| Text |
____________________

Ukraine just made itself impossible to abandon

Authored by readuncut.com and submitted by CriticalSink3555
image for Ukraine just made itself impossible to abandon

Ukraine is spreading its influence and building relationships in a way to help guarantee its safety, open up new economic opportunities, but also alliances, making it hard for Russia to isolate Ukraine.

Ukrainian officers are training American war fighters on a Ukrainian acoustic detection system at an American air base in Saudi Arabia, and the reason they are doing this is humiliating for everyone involved except the Ukrainians. Over $1.3 billion in American hardware (a $300-million AWACS aircraft, a THAAD radar, a KC-135 tanker) got gutted by drones that cost less than a used Honda Civic, the kind of attack Ukraine has been swatting out of its own sky for 3 years while Washington was still commissioning studies on whether the threat was real. Trump said on March 6 that "we don't need their help in drone defense." The Pentagon deployed the Ukrainian system weeks later. You know the move: call the plumber, don't tell your wife, pretend you fixed the sink yourself.

That scene, Ukrainian expertise plugging American failures on Saudi soil, contains the entire argument of this piece in a single image. Ukraine has been assembling something across 3 continents with a speed and cunning that most coverage has been too polite, and too condescending, to properly acknowledge, coverage that keeps calling Ukraine an 'emerging arms exporter,' which doesn't begin to cover what they are actually doing.

Ukraine is rewiring the fuse box of European and Middle Eastern security while everyone is looking at the meter.

Ukraine did not choose this path. It was forced into it after the NATO door shut. Rather than hammering on the door and collecting vague promises and platitudes, Ukraine took a route it controlled, one designed to produce the same protection NATO membership would have offered.

Ukraine walked around the back of the building and started bolting its own furniture to the floor of every room it could get into, drone factories in Bavaria, combat drone production in Suffolk, rocket fuel in Jutland, 201 military specialists physically embedded in Gulf air defenses, a Ukrainian drone platform being evaluated to replace a British weapons system. Every bolt it sinks makes removal more expensive for the country hosting the furniture, not for Ukraine. An embassy does the same thing with chandeliers and visa counters, but Ukraine figured out how to build them from titanium instead of marble, and nobody has ever demolished titanium with a change in government.

____________________

| Material |

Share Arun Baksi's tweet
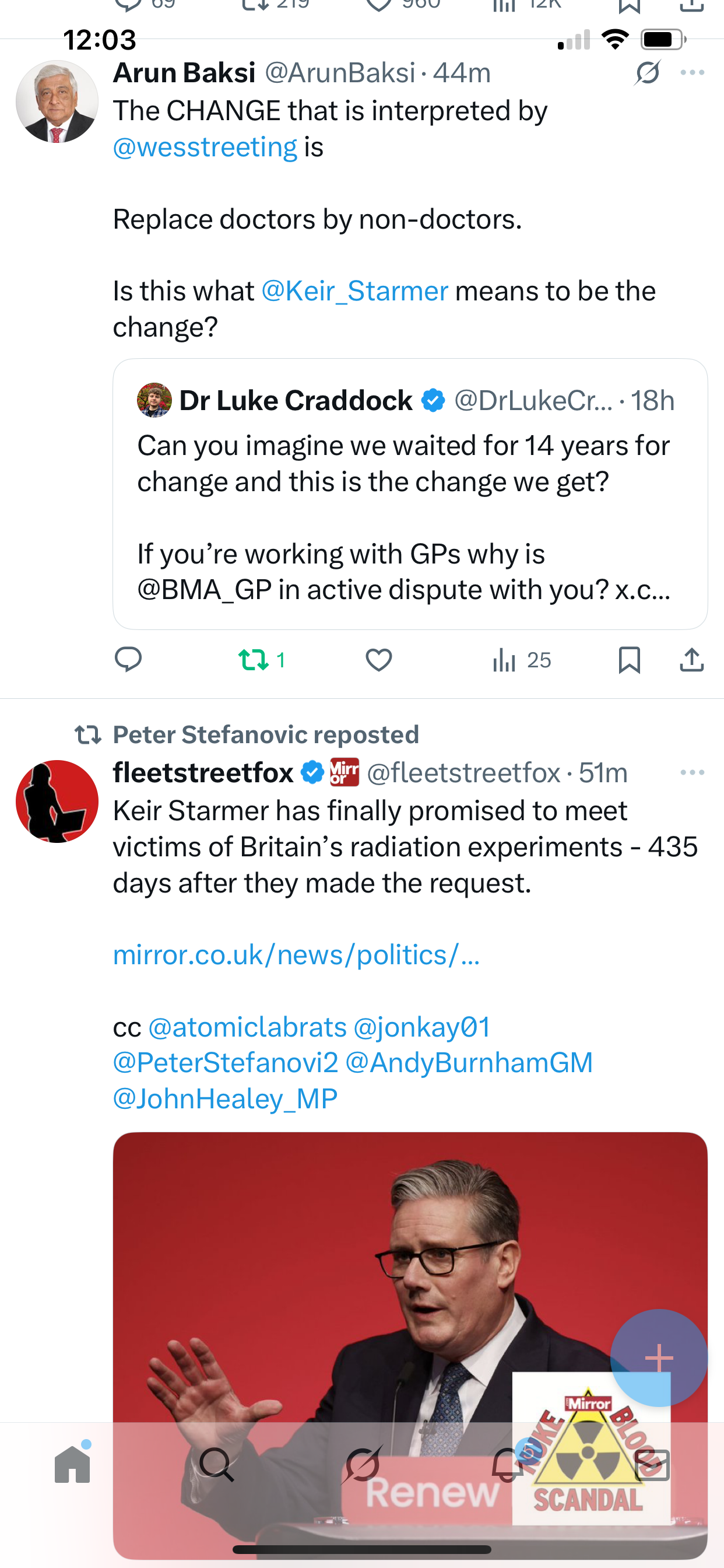[x=692, y=660]
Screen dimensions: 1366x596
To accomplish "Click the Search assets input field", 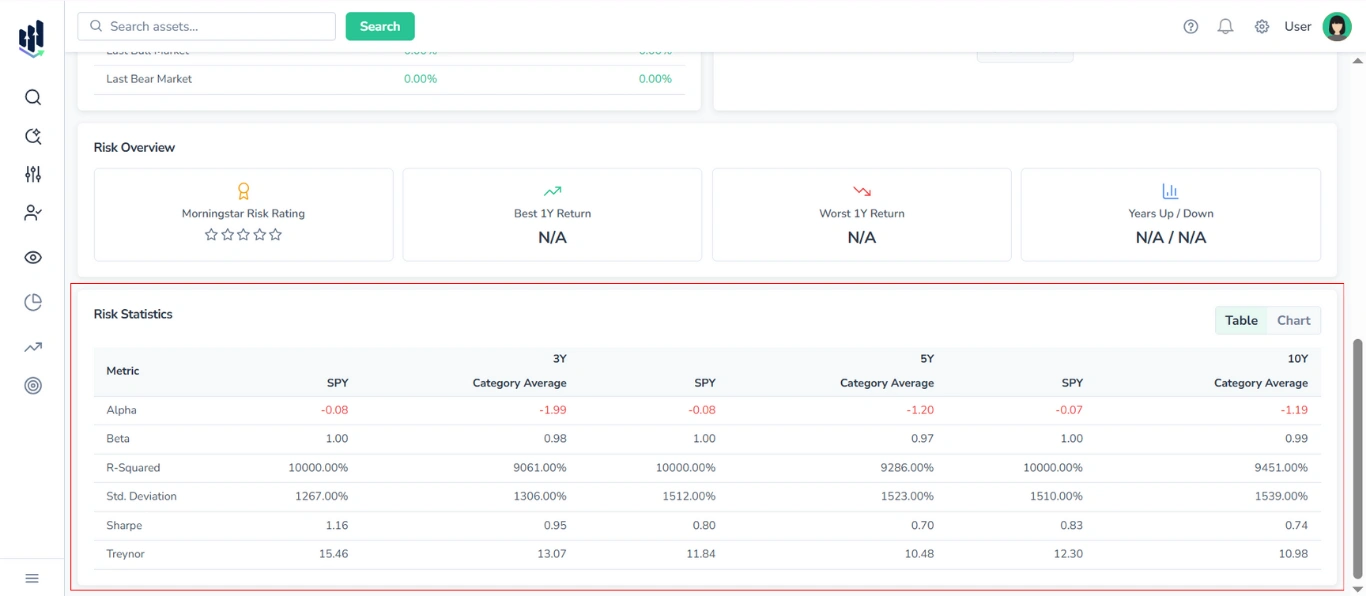I will point(205,26).
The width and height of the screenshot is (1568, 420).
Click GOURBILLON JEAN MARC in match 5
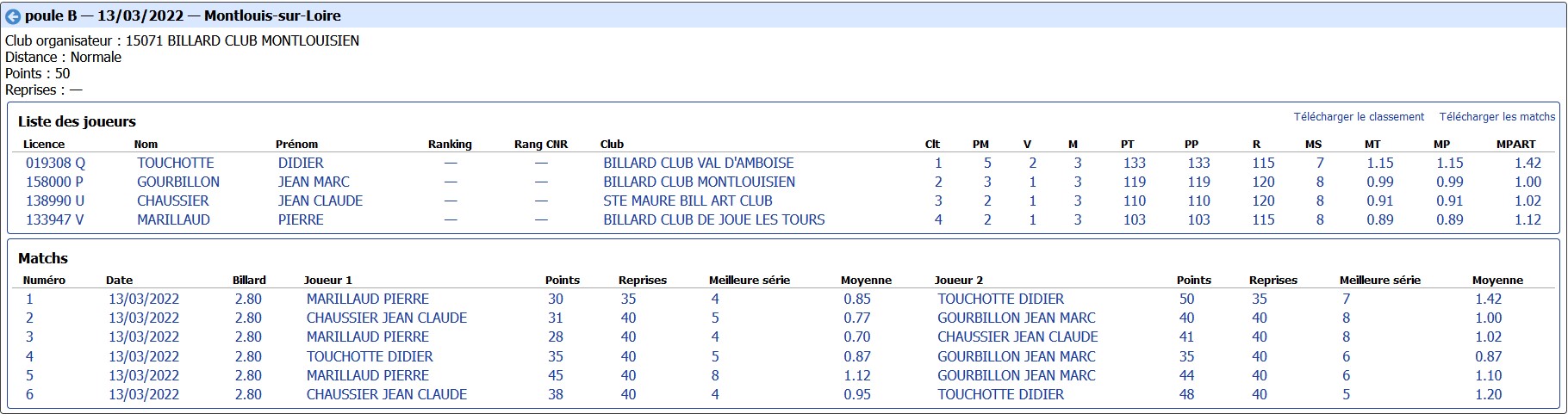click(1017, 375)
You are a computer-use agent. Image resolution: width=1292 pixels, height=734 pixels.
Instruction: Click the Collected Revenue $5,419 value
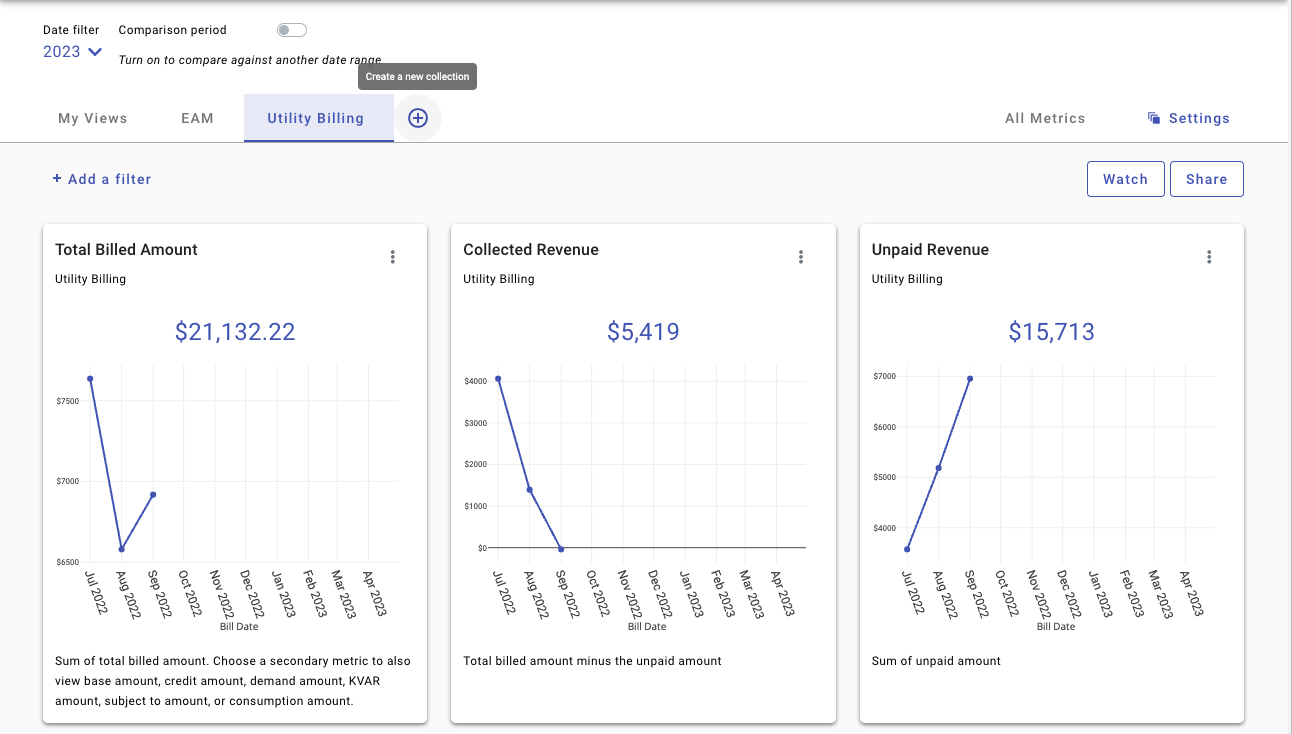(643, 331)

____________________

| Short task 1 |
According to the article on Ukraine's security partnerships, how many Ukrainian military specialists are physically embedded in Gulf air defenses?
| Short task 2 |
Carry the article on Ukraine's security partnerships forward from its final sentence, in the same voice.

| Task response 1 |
201

| Task response 2 |
Israel wrote the exam, Ukraine is sitting it during an earthquake

Israel learned in 1967 that a patron's loyalty lasts exactly until the patron finds something more interesting to do, when France slapped on an arms embargo and demonstrated that decades of alliance can evaporate in the time it takes a president to eat lunch.

Israel spent 40 years turning arms exports into structural alliances. Ukraine is running the same playbook in 4, without the security guarantee Israel started with. Sources: BESA Center/Bar-Ilan; Breaking Defense; Defense News; Jamestown Foundation; EU Council, 2023–2026.

The Israelis spent the next 40 years building the answer: a defense industry so entangled with its customers that abandoning Israel meant losing your own equipment, your own training pipeline, your own spare parts. A relationship where leaving hurts you more than staying, which is the only kind of relationship that survives contact with politics.

Corporate America ran the same calculation with AI spending, building dependencies so expensive to unwind that continuation became cheaper than cancellation, a playbook that works equally well whether you're selling missile systems or automation fantasies.

The BESA Center at Bar-Ilan University called it a central extension of the nation's foreign policy, but that's generous to the diplomats. The arms deals built the friendships. The Foreign Ministry showed up afterward with a card and flowers. Azerbaijan, the only majority-Shia nation Israel has good relations with, did not arrive at that relationship through civilizational affinity or shared values or any force a diplomatic textbook would predict. It arrived through purchase orders.

Israeli defense exports hit $13 billion in 2023, and Abraham Accords countries accounted for nearly a quarter of that. Those normalization deals everyone celebrated as a diplomatic masterstroke were, in large part, paperwork catching up with plumbing that had been connected for years.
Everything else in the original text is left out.